Vale lembrar que no tempo da escravidão, os senhores de engenho tinham as negras e as índias como escravas sexuais, que eram tidas para o sexo consentido ou não. Eram consideradas sangue quente. Seus donos as abusavam, estupravam, obrigavam a realizar todos os seus fetiches e isso é refletido até os dias de hoje. Já as moças brancas e “de família”, eram as esposas.
“A toda hora uma sombra paira sobre uma pessoa negra, lembrando que ela não é bem-vinda, não é bonita, que não é capaz, mesmo apresentando o melhor currículo ou um comportamento irretocável.”, destaca Elaine. A pergunta que ela se faz é: “hoje, em pleno século XXI, qual o motivo das mulheres negras ainda serem trocadas por mulheres tidas como parte de um padrão perfeito: brancas, cisgênero e magras?”
No último Censo, realizado pelo Instituto Brasileiro de Geografia e Estatística (IBGE) em 2010, dados apontavam que mais da metade das mulheres negras – 52,52% – são solteiras. Há anos o movimento feminista negro aborda essa pauta, mas ultimamente, com a força das redes sociais, o debate tem se amplificado.
Em 2008, a socióloga e professora da Universidade Estadual da Bahia (UNEB), Ana Cláudia Lemos Pacheco se tornou doutora em Ciências Sociais pela Universidade Estadual de Campinas (Unicamp) com a tese “Branca para casar, mulata para f…, negra para trabalhar”: escolhas afetivas e significados de solidão entre mulheres negras em Salvador, Bahia, convertida no livro Mulher negra: afetividade e solidão. Nele, Ana Cláudia constata a existência de um processo histórico que desumaniza a mulher negra, posicionando-a como um sujeito sem sentimentos, animalizado, hipersexualizado, ou seja: que não é digno de ser amado, nem de amar. Diferente do que acontece com a mulher branca e da elevação de status de quem se relaciona com ela.

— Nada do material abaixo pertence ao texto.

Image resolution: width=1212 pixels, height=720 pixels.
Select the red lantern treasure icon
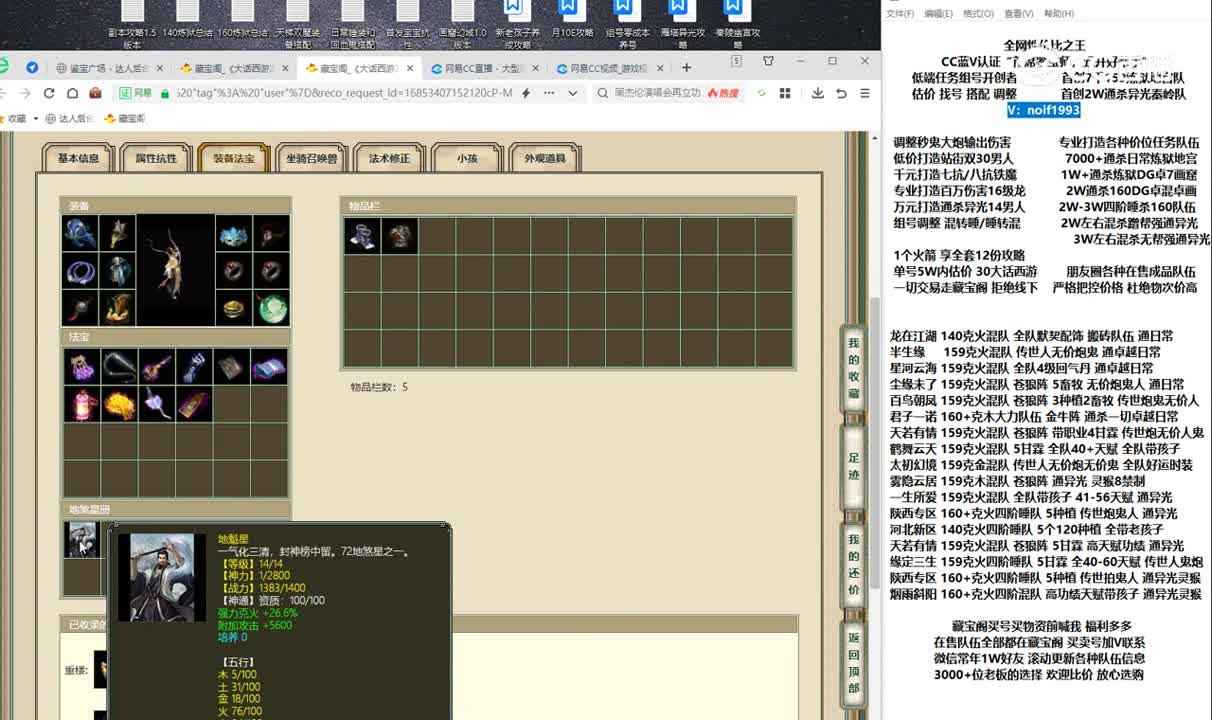point(81,404)
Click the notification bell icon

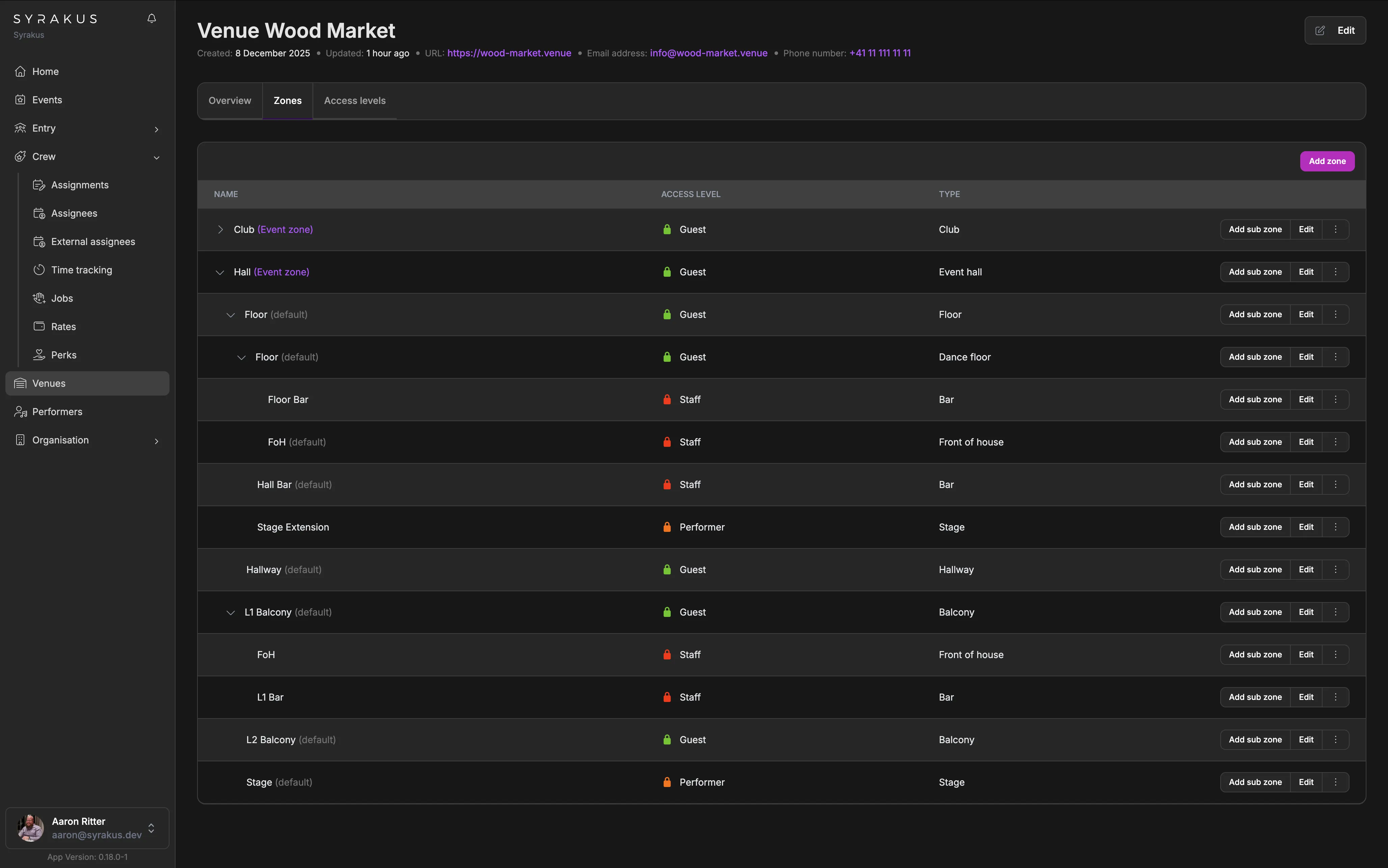[x=152, y=18]
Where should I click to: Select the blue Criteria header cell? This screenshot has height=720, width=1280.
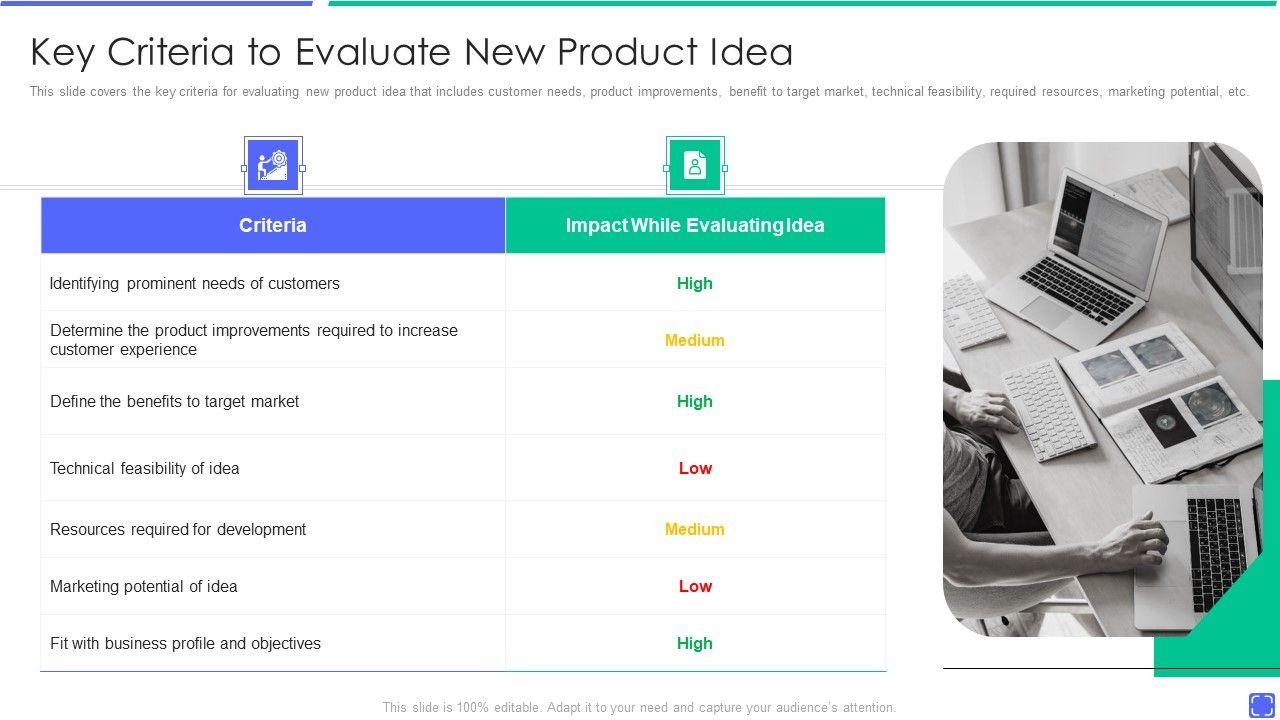273,225
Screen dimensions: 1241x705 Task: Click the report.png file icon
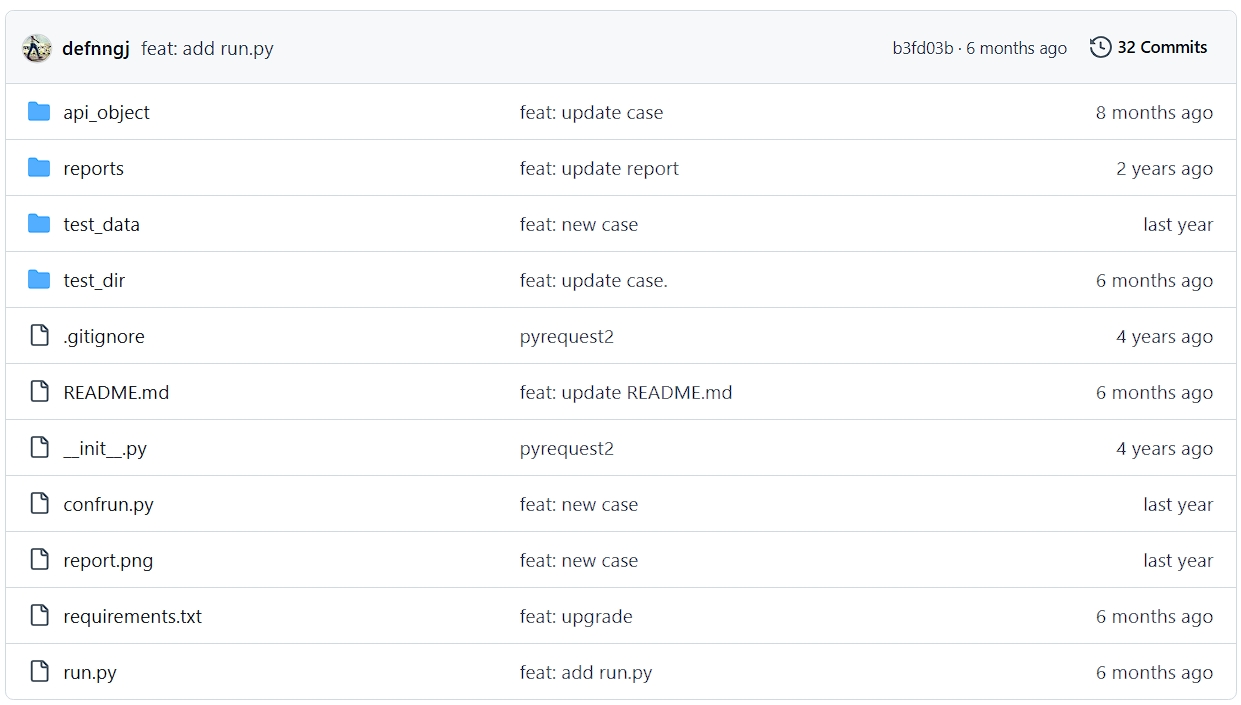pyautogui.click(x=39, y=560)
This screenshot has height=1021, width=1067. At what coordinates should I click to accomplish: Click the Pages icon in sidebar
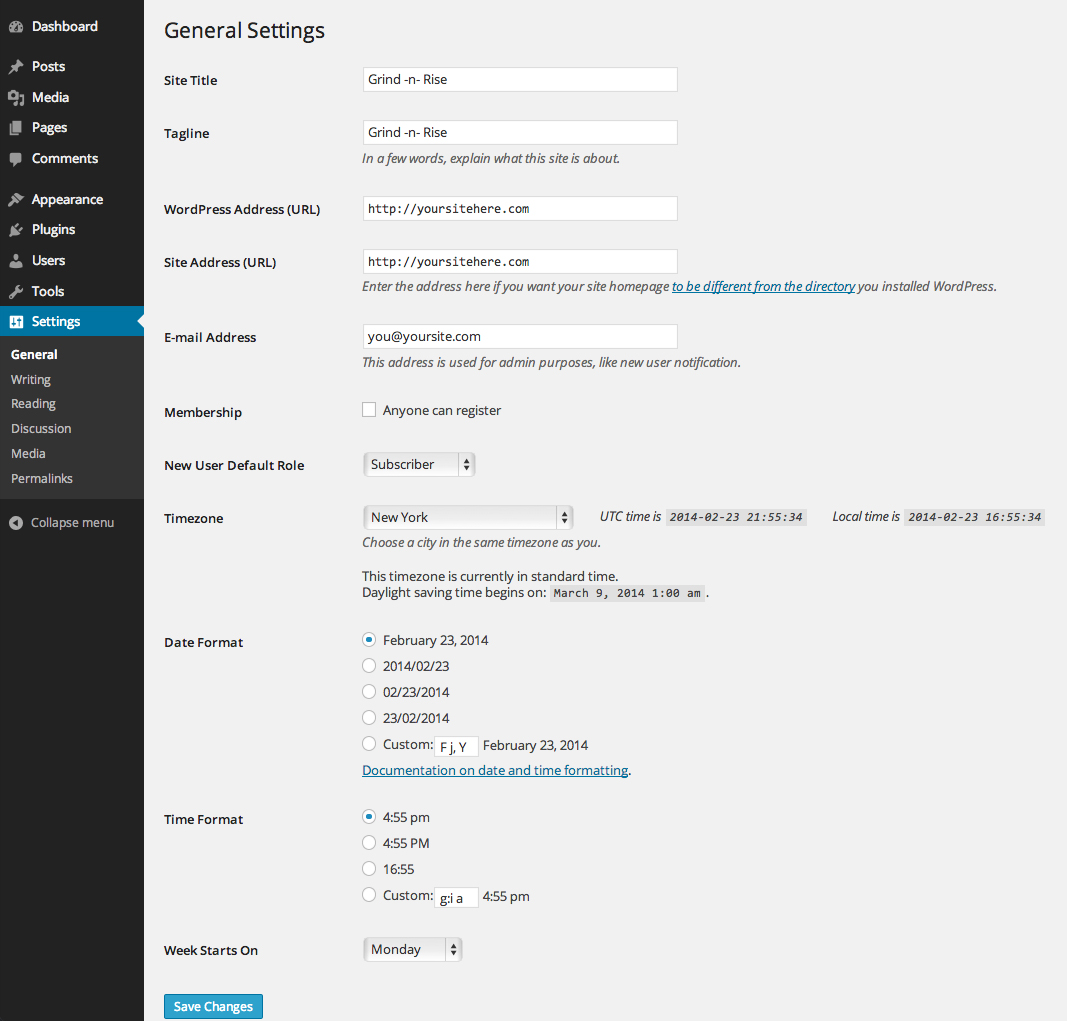16,128
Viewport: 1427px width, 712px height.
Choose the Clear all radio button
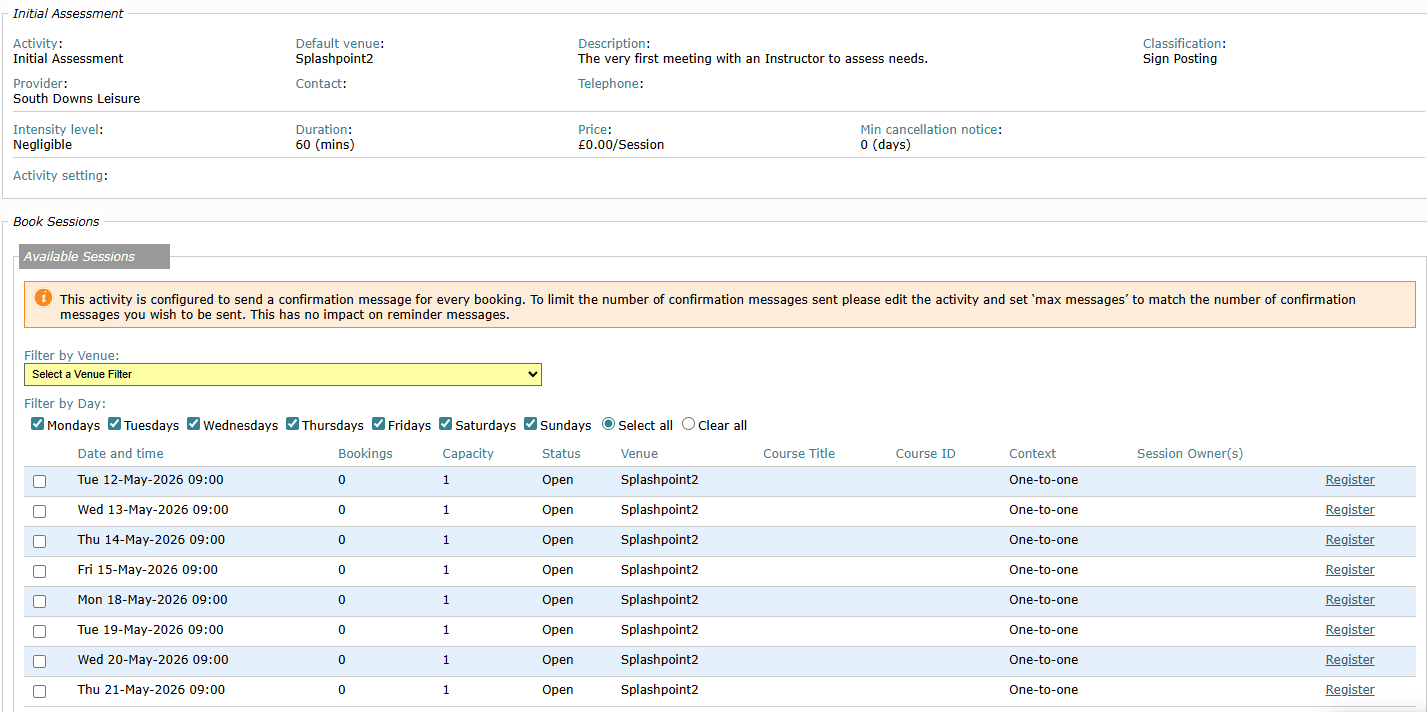(x=688, y=424)
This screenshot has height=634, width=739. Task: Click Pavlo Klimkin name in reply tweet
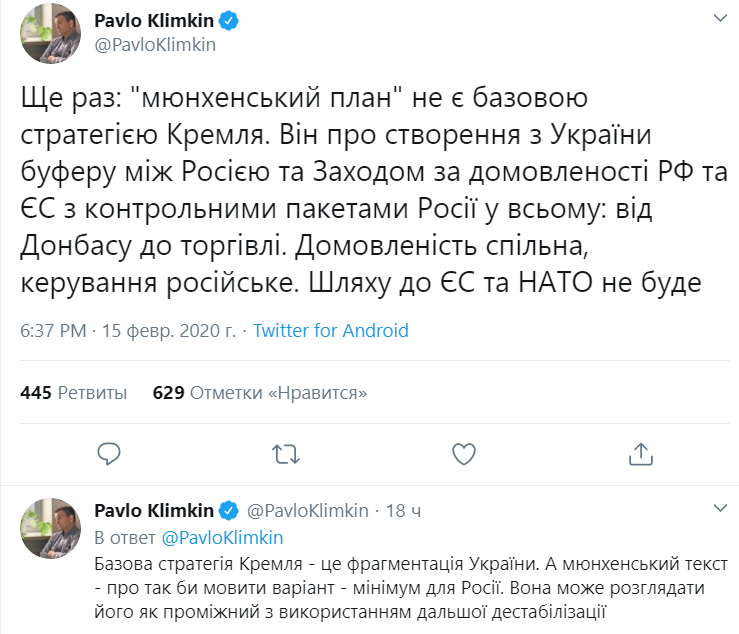point(153,511)
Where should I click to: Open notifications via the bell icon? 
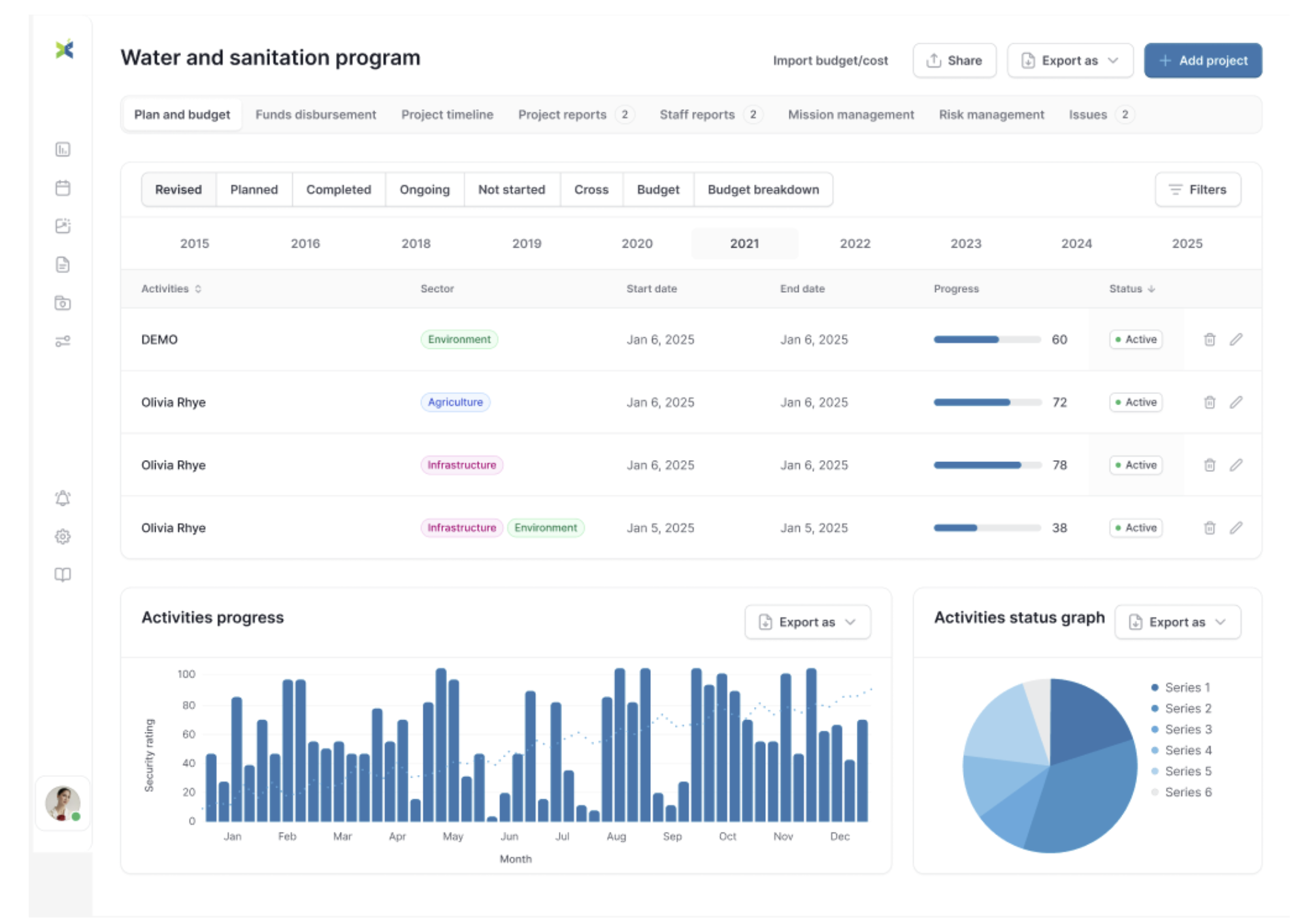(63, 499)
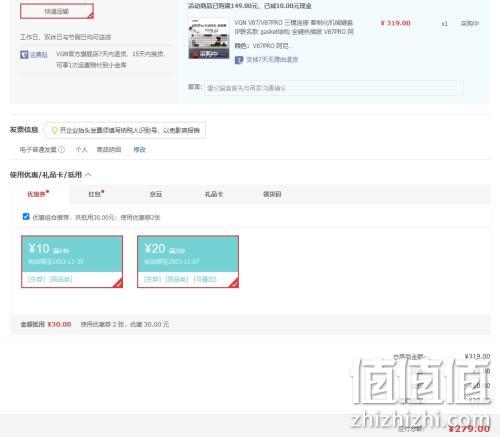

Conforme Elaine, para quem está fora do padrão eurocêntrico, o sistema não oferece muitas opções de escolha. “Foi assim por muitos anos no mundo da moda, até surgir os tamanhos plus size, e com a indústria da beleza, quando os cosméticos não contemplavam a pele negra. Já no que toca o coração, o cenário ainda persiste. Vamos lutando para que histórias de abandono de pai ou marido, de relacionamentos extraconjugais, de violência doméstica, de objetificação do corpo negro feminino não se repitam.”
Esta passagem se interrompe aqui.